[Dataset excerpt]
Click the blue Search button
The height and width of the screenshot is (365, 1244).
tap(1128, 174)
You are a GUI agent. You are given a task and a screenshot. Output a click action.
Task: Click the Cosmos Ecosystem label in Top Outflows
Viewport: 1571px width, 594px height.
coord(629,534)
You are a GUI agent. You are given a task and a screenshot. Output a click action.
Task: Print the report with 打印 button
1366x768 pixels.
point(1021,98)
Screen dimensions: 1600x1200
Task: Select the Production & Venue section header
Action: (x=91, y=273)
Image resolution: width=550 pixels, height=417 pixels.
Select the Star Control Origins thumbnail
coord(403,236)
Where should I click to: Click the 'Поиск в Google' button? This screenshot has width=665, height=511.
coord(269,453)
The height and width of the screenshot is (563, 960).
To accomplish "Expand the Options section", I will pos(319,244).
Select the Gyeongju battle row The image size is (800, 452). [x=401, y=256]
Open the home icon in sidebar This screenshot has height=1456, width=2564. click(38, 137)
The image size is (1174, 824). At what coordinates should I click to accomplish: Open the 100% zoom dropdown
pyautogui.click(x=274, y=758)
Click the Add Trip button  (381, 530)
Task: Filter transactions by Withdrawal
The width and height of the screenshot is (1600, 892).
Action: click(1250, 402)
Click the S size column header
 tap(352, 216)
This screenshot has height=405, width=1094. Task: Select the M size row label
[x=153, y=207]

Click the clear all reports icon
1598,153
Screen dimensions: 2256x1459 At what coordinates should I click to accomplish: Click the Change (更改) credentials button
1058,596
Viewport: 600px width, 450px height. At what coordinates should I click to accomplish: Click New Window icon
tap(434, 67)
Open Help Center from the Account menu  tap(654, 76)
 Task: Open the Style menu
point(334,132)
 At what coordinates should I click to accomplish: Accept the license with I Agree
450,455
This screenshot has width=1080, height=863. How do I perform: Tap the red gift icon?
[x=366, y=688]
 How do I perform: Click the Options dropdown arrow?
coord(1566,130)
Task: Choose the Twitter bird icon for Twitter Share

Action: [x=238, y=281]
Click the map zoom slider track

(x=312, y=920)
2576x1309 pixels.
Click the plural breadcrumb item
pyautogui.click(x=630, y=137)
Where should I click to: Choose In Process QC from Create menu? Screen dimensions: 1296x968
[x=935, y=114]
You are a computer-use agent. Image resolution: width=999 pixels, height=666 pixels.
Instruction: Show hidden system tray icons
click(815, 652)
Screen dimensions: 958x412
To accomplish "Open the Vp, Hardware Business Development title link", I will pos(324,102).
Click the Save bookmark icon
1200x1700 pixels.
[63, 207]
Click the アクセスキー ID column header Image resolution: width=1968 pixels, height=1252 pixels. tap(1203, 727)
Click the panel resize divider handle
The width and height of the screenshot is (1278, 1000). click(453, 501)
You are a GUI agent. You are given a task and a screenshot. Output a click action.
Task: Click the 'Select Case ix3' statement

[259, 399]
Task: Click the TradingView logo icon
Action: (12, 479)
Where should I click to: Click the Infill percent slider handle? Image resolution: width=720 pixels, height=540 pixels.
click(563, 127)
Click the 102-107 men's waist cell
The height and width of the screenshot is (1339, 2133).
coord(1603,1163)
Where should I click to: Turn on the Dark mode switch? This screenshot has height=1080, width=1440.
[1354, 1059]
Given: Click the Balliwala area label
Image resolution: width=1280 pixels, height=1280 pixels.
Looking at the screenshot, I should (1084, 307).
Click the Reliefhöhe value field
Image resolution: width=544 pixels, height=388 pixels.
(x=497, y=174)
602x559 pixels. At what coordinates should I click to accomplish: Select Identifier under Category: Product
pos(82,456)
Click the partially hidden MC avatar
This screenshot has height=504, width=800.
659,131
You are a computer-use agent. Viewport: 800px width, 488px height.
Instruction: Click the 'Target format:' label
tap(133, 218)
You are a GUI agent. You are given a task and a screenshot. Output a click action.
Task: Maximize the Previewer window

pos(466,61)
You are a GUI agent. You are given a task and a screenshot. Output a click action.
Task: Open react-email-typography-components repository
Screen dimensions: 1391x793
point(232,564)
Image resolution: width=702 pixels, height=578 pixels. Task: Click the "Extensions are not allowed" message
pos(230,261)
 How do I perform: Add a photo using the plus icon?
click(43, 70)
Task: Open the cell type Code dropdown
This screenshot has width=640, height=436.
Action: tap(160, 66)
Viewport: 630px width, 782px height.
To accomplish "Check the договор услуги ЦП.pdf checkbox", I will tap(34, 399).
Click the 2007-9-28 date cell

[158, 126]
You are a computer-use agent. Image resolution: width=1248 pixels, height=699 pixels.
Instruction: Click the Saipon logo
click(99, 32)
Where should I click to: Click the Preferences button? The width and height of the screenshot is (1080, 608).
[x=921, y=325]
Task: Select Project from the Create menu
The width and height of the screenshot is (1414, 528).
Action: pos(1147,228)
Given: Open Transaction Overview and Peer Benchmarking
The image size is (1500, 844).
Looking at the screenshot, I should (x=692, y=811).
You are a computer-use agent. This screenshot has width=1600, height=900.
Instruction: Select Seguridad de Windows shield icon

▸ AIM
Print the section of the listing that starts with the line containing "2576x1309 pixels." and ends with the line containing "coord(1603,1163)", both lines included. Repeat every line in that range without any change.

▸ CORRECT OUTPUT
2576x1309 pixels.
Click the plural breadcrumb item
pyautogui.click(x=630, y=137)
Where should I click to: Choose In Process QC from Create menu? Screen dimensions: 1296x968
[x=935, y=114]
You are a computer-use agent. Image resolution: width=999 pixels, height=666 pixels.
Instruction: Show hidden system tray icons
click(815, 652)
Screen dimensions: 958x412
To accomplish "Open the Vp, Hardware Business Development title link", I will pos(324,102).
Click the Save bookmark icon
1200x1700 pixels.
[63, 207]
Click the アクセスキー ID column header Image resolution: width=1968 pixels, height=1252 pixels. tap(1203, 727)
Click the panel resize divider handle
The width and height of the screenshot is (1278, 1000). click(453, 501)
You are a GUI agent. You are given a task and a screenshot. Output a click action.
Task: Click the 'Select Case ix3' statement

[259, 399]
Task: Click the TradingView logo icon
Action: (12, 479)
Where should I click to: Click the Infill percent slider handle? Image resolution: width=720 pixels, height=540 pixels.
click(563, 127)
Click the 102-107 men's waist cell
The height and width of the screenshot is (1339, 2133).
coord(1603,1163)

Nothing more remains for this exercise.